-- TASK OBJECTIVE --
Copy the material below line for line, keeping every character unchanged.

◆ ◆ ◆

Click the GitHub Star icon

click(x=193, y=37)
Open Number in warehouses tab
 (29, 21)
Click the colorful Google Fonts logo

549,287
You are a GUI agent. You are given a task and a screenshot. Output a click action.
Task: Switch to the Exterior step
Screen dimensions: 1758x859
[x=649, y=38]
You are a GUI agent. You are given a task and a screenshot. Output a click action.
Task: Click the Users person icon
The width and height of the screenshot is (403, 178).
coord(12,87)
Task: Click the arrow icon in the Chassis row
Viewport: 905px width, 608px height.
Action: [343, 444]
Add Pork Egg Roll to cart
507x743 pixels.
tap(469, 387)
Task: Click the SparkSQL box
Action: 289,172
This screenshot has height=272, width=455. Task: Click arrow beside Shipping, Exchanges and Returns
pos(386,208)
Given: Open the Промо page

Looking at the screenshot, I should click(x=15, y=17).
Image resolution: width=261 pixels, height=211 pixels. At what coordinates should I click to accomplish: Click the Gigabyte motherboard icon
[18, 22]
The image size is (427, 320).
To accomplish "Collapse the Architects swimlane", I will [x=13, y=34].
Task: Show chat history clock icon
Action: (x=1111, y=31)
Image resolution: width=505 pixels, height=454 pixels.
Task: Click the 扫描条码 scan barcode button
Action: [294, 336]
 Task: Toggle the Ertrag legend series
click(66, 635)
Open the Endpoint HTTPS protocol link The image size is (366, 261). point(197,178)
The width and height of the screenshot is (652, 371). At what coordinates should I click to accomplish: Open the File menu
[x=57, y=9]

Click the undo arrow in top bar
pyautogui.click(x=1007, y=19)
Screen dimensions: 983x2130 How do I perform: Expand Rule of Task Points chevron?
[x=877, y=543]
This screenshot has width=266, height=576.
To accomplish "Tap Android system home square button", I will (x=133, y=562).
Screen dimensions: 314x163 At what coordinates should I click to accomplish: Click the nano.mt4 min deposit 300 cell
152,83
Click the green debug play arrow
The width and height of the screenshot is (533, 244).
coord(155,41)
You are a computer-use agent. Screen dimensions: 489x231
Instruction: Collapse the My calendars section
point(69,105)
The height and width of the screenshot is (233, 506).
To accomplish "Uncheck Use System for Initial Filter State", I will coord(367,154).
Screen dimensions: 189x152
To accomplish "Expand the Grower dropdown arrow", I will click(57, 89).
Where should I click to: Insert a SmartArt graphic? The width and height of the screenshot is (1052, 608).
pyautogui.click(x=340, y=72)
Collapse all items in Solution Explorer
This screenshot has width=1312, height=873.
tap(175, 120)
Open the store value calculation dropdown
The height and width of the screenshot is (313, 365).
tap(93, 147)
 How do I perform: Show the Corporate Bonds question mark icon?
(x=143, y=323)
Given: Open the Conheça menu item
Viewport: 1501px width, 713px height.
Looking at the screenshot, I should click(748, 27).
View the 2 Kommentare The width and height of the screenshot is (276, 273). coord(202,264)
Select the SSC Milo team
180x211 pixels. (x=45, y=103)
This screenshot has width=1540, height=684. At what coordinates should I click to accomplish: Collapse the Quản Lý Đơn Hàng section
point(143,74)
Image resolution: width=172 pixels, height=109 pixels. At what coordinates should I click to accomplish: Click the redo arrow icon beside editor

◆ ◆ ◆

-- COMPLETE OUTPUT --
Click the GitHub Star icon

click(x=193, y=37)
Open Number in warehouses tab
 (29, 21)
Click the colorful Google Fonts logo

549,287
You are a GUI agent. You are given a task and a screenshot. Output a click action.
Task: Switch to the Exterior step
Screen dimensions: 1758x859
[x=649, y=38]
You are a GUI agent. You are given a task and a screenshot. Output a click action.
Task: Click the Users person icon
The width and height of the screenshot is (403, 178).
coord(12,87)
Task: Click the arrow icon in the Chassis row
Viewport: 905px width, 608px height.
Action: [343, 444]
Add Pork Egg Roll to cart
507x743 pixels.
tap(469, 387)
Task: Click the SparkSQL box
Action: 289,172
This screenshot has height=272, width=455. Task: Click arrow beside Shipping, Exchanges and Returns
pos(386,208)
Given: Open the Промо page

Looking at the screenshot, I should click(x=15, y=17).
Image resolution: width=261 pixels, height=211 pixels. At what coordinates should I click to accomplish: Click the Gigabyte motherboard icon
[18, 22]
The image size is (427, 320).
To accomplish "Collapse the Architects swimlane", I will [x=13, y=34].
Task: Show chat history clock icon
Action: (x=1111, y=31)
Image resolution: width=505 pixels, height=454 pixels.
Task: Click the 扫描条码 scan barcode button
Action: [294, 336]
 Task: Toggle the Ertrag legend series
click(66, 635)
Open the Endpoint HTTPS protocol link The image size is (366, 261). point(197,178)
The width and height of the screenshot is (652, 371). At what coordinates should I click to accomplish: Open the File menu
[x=57, y=9]

Click the undo arrow in top bar
pyautogui.click(x=1007, y=19)
Screen dimensions: 983x2130 How do I perform: Expand Rule of Task Points chevron?
[x=877, y=543]
This screenshot has width=266, height=576.
To accomplish "Tap Android system home square button", I will (x=133, y=562).
Screen dimensions: 314x163 At what coordinates should I click to accomplish: Click the nano.mt4 min deposit 300 cell
152,83
Click the green debug play arrow
The width and height of the screenshot is (533, 244).
coord(155,41)
You are a computer-use agent. Screen dimensions: 489x231
Instruction: Collapse the My calendars section
point(69,105)
The height and width of the screenshot is (233, 506).
To accomplish "Uncheck Use System for Initial Filter State", I will coord(367,154).
Screen dimensions: 189x152
To accomplish "Expand the Grower dropdown arrow", I will click(57, 89).
Where should I click to: Insert a SmartArt graphic? The width and height of the screenshot is (1052, 608).
pyautogui.click(x=340, y=72)
Collapse all items in Solution Explorer
This screenshot has width=1312, height=873.
tap(175, 120)
Open the store value calculation dropdown
The height and width of the screenshot is (313, 365).
tap(93, 147)
 How do I perform: Show the Corporate Bonds question mark icon?
(x=143, y=323)
Given: Open the Conheça menu item
Viewport: 1501px width, 713px height.
Looking at the screenshot, I should click(748, 27).
View the 2 Kommentare The width and height of the screenshot is (276, 273). coord(202,264)
Select the SSC Milo team
180x211 pixels. (x=45, y=103)
This screenshot has width=1540, height=684. At what coordinates should I click to accomplish: Collapse the Quản Lý Đơn Hàng section
point(143,74)
Image resolution: width=172 pixels, height=109 pixels. At what coordinates should I click to accomplish: Click the redo arrow icon beside editor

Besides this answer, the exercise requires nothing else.